Dix ans après avoir réussi leurs
examens, trois jeunes femmes se retrouvent: Mary est devenue actrice,
Vivian a épousé le riche Henry Kirkwood, et Ruth est dans les affaires.
Plus tard, Vivian donne une réception et invite ses deux amies. Elle
fait la connaissance de Mike Loftus et décide de partir avec lui. Son
mari la recherche avec l'aide de Mary, mais il tombe amoureux de
celle-ci. Il divorce, épouse Mary et engage Ruth comme gouvernante,
tandis que Vivian sombre peu à peu dans l'alcool...
Mervyn
LeRoy signe un des Pré-Code les plus saisissants de l'époque, porté
par un sens du tragique et une noirceur marquante. L'histoire dépeint
les destinées de trois amies d'enfance, Mary (Joan Blondell), Ruth
(Bette Davis) et Vivian (Ann Dvorak) de l'enfance à l'âge adulte.
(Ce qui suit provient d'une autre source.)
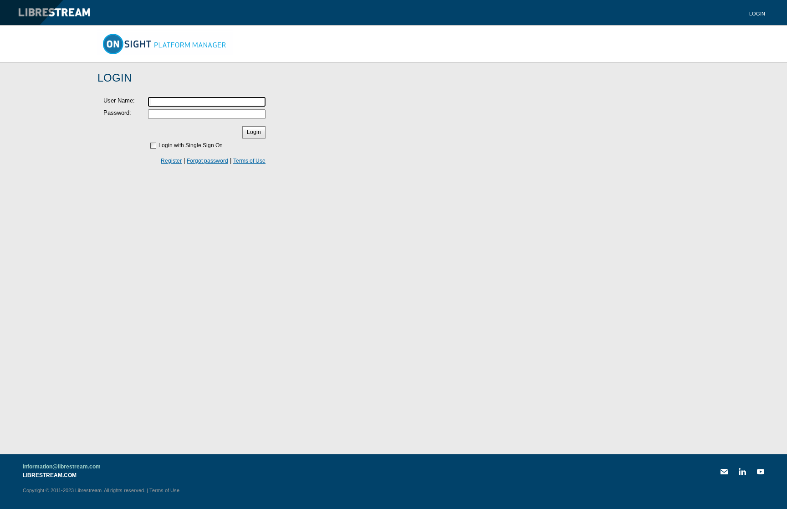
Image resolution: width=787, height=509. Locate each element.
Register (171, 161)
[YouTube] (760, 471)
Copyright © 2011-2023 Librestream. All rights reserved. (84, 490)
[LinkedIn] (742, 471)
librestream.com (50, 475)
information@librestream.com (62, 466)
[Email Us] (724, 471)
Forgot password (207, 161)
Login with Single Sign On (190, 145)
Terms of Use (249, 161)
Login (757, 13)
Le
tempérament très différents des trois personnages et de leur
environnement social est très marqué dès cette ouverture enfantine et
semble déterminer leur avenir. Mary est une jeune fille volage et rétive
à l'autorité, Vivian hautaine et capricieuse est elle issue d'une bonne
famille tandis que la studieuse et sage Ruth vient d'elle d'un milieu
prolétaire.
Si le cadre social annonce l'avenir matériel des
personnages, LeRoy par la finesse de sa caractérisation rend dès le
départ l'évolution morale plus floue et pas forcément à l'avantage de
celles que l'on croit. La nature égoïste de Vivian annonce ainsi ses
errements à venir tandis que même dans ses écarts Mary exprime un esprit
de camaraderie la rendant immédiatement attachante (sécher les cours
pour fumer avec ses amis), sans parler de Ruth qui sera la bienveillance
incarnée même si l'intrigue tourne surtout autour des deux premières
(et qu'on ne retrouvera plus du tout Bette Davis dans ce registre sage
et effacé par la suite).
Rien n'est figé et le temps qui passe
est synonyme d'évolution et de changement constant, voilà ce que semble
nous dire Mervyn LeRoy avec ses transitions et ellipses se faisant sous
formes de coupures de journaux et d'actualités traversant les années 20
et un monde en constante mutation. Entre chaque ellipse le point est
fait sur la situation de nos trois héroïnes (Vivian épousant un riche
avocat, Mary passant en maison de correction et Ruth devenant dactylo)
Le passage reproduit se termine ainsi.